劇的ビなんとか
「して、どのような策を施されるのでしょうか、我が王よ」
数分後。俺はオスヴァルトと共に地下室にいた。
ミリアムは、姫と騎士の二人と一緒に、山小屋で彼らの名前を考えている。
さて――――それはともかくとして、住居だ。
「策といえるほどのものは無いよ。元からある計画の延長で行く」
「地下の拡張――ですな」
「ああ。というか、現状それ以外に方針が立てられない。問題は――――」
現時点で、ネリーとオスヴァルトと、姫と騎士。この四人の居住スペースを地下に作る必要があるが……今後のことも考えると、それだけで終わらせることは避けたい。このままのペースで住人が増加し続けるとは限らないが、どうしたって増えることは増える。今後のことを考えるなら、計画的に地下空間を作って行く必要があるのは間違いない。
「まず、広さだな。広すぎてもマズいし、狭いのは論外だ」
「王の理想をお伺いしても?」
「最大で百人程度が収容できて……農業、畜産業、あと、可能なら水産業――川から水を引いて、魚の養殖なんかも行いたい。あと、風呂場とトイレ完備」
「ははは、贅沢を仰る」
「あくまで最終的にだよ。もっとも、今すぐに欲しいってことには違いないけど」
物理的に、今すぐどうこうすることは不可能だと理解はしている。
作物を育てることだって簡単じゃないし、そもそも地下空間じゃあ充分に日光を得られない。畜産業を始めようにも、そのノウハウが無い。川から無理に水を引いて枯らすなど論外だし、そもそも水道が整備されていない。
現時点では完全に手詰まりだ。
「『外』とここと、生活水準が違いすぎればそれだけで不満は出るだろうし。できるだけ早く整備したい」
「成程、それならばおおよそ一キロ四方の空間を用意するのがよろしいでしょうかな。高さもそれなりに設けて――」
「あ、ちょっと待った」
「は」
今すぐにも魔法を発動せんとするオスヴァルトに手を振って制する。
危なかった。このまま放っておいたら、全部オスヴァルトが終わらせてしまうところだった。
「俺がやるよ。任せきりじゃ申し訳ない」
「しかし、このような些事――」
「頼む。なんていうか、いっつも皆に任せきりで申し訳なくって……」
「そのようなことはありませぬ!!」
「ぐあっ!?」
久しぶりの大声に、脳が揺れる。
明確な否定。
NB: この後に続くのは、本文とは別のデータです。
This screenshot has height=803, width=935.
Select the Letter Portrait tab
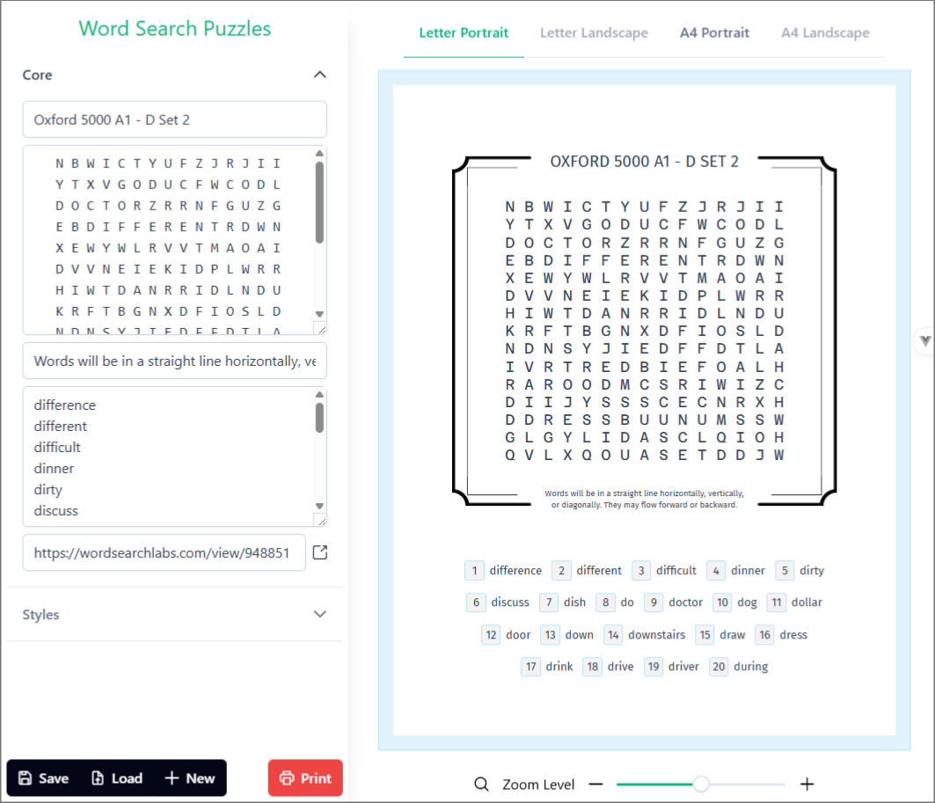click(464, 33)
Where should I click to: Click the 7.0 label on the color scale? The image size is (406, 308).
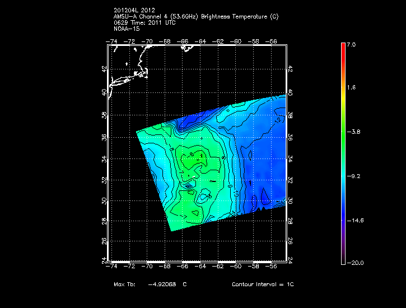coord(352,44)
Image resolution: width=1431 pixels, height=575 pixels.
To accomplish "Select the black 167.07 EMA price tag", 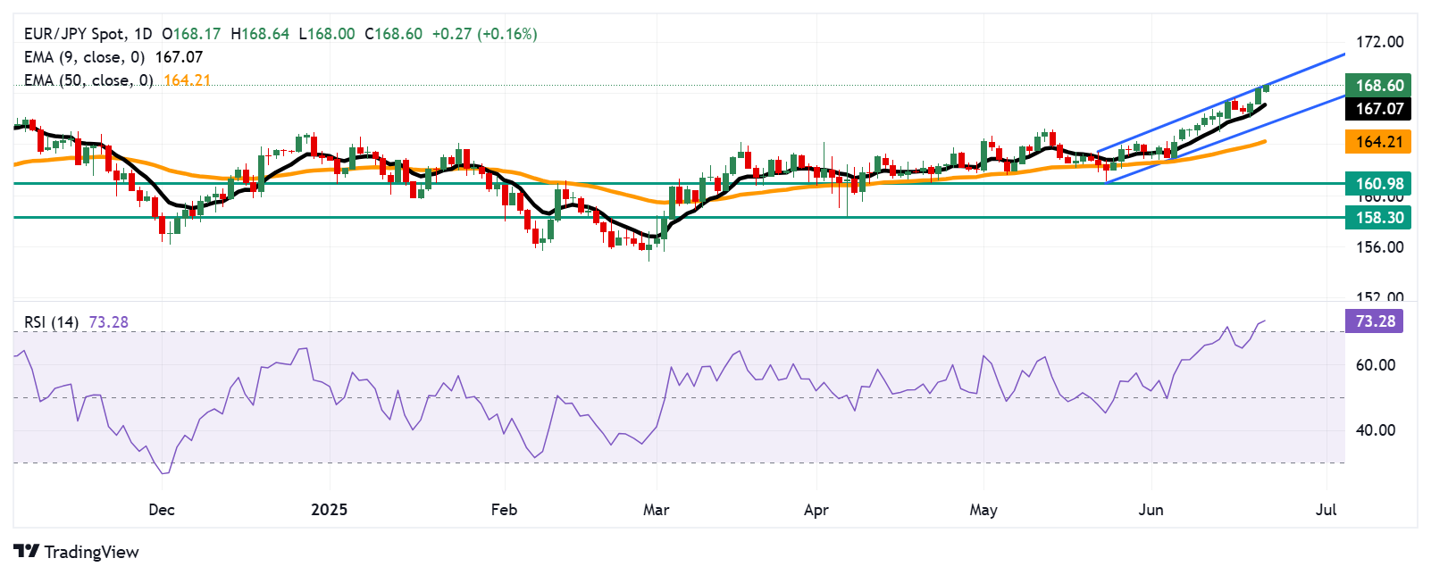I will [x=1379, y=109].
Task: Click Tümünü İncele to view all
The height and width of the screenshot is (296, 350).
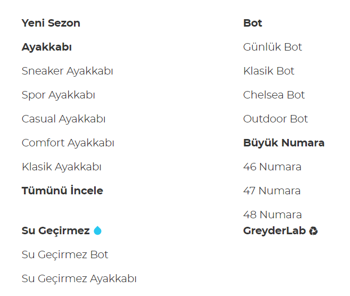Action: pyautogui.click(x=62, y=191)
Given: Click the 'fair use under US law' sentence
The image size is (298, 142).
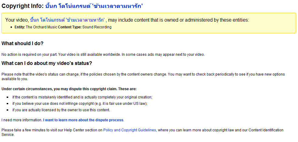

最近のオスヴァルトは比較的精神的に安定している傾向にあった。それに伴って、声量と言葉数の反比例などもおさまっていたはずだが……。
いや、違うな。これは――単に、本当に声を荒げているだけだ。
「失礼。しかし、王よ。一言申させていただきます。貴方は少々働きすぎであると! この上、このような些事にまで手を回されては……」
「い、いや……言うほどか?」
「朝から夜にかけて農作業と給仕、加えて村の人間との折衝の場に立ち、そうでないような日でも魔法の訓練を欠かさず……夜半は精霊術師の捜索にまで。容喙ながら、いかに魔族であれど、このままではいずれお体に支障をきたす可能性が……!」
「それが?」
言葉が口を衝いて出た。
――――あまり、俺自身の言葉を語ることは好ましくないのだが。
「どれもこれも、必要なことだろう? 他の誰かができるならともかく、今は俺にしかできないことだ。なら、選択肢は他に無い」
かくあれかしと。
望まれた以上はやり遂げなければならない。求められた以上は成し遂げなければならない。
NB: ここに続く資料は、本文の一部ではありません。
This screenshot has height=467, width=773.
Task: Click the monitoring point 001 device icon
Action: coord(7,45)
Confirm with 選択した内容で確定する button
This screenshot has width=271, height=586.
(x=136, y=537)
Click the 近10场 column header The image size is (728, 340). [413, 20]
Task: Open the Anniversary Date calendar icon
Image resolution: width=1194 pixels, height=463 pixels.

今の俺にとってのはじまりは、まさしくミリアムに魔族の礎になることを望まれた、その時なのだから――――。
「……ぐ」
不意に、頭痛に見舞われる。
ちょっと前から何度もこうだ。まったく、何だって言うんだ。
いやまさか、流石に本当に体調が悪いなんてそんなまさか。だとしても頭痛オンリーで来るものか? もっと熱とか咳とか喀血とか、そういう兆候があって然るべきじゃないか?
……今度、先生に診てもらうか。
「ならば、今はこのオスヴァルト、何も申しませぬ。しかしどうかご自愛くださいますよう……」
「すまない……ありがとう」
別に、疎ましいというわけじゃない。こういう気遣いには感謝してもしきれないし、普段から頼り切りになっている自覚もある。心配もかけているだろう。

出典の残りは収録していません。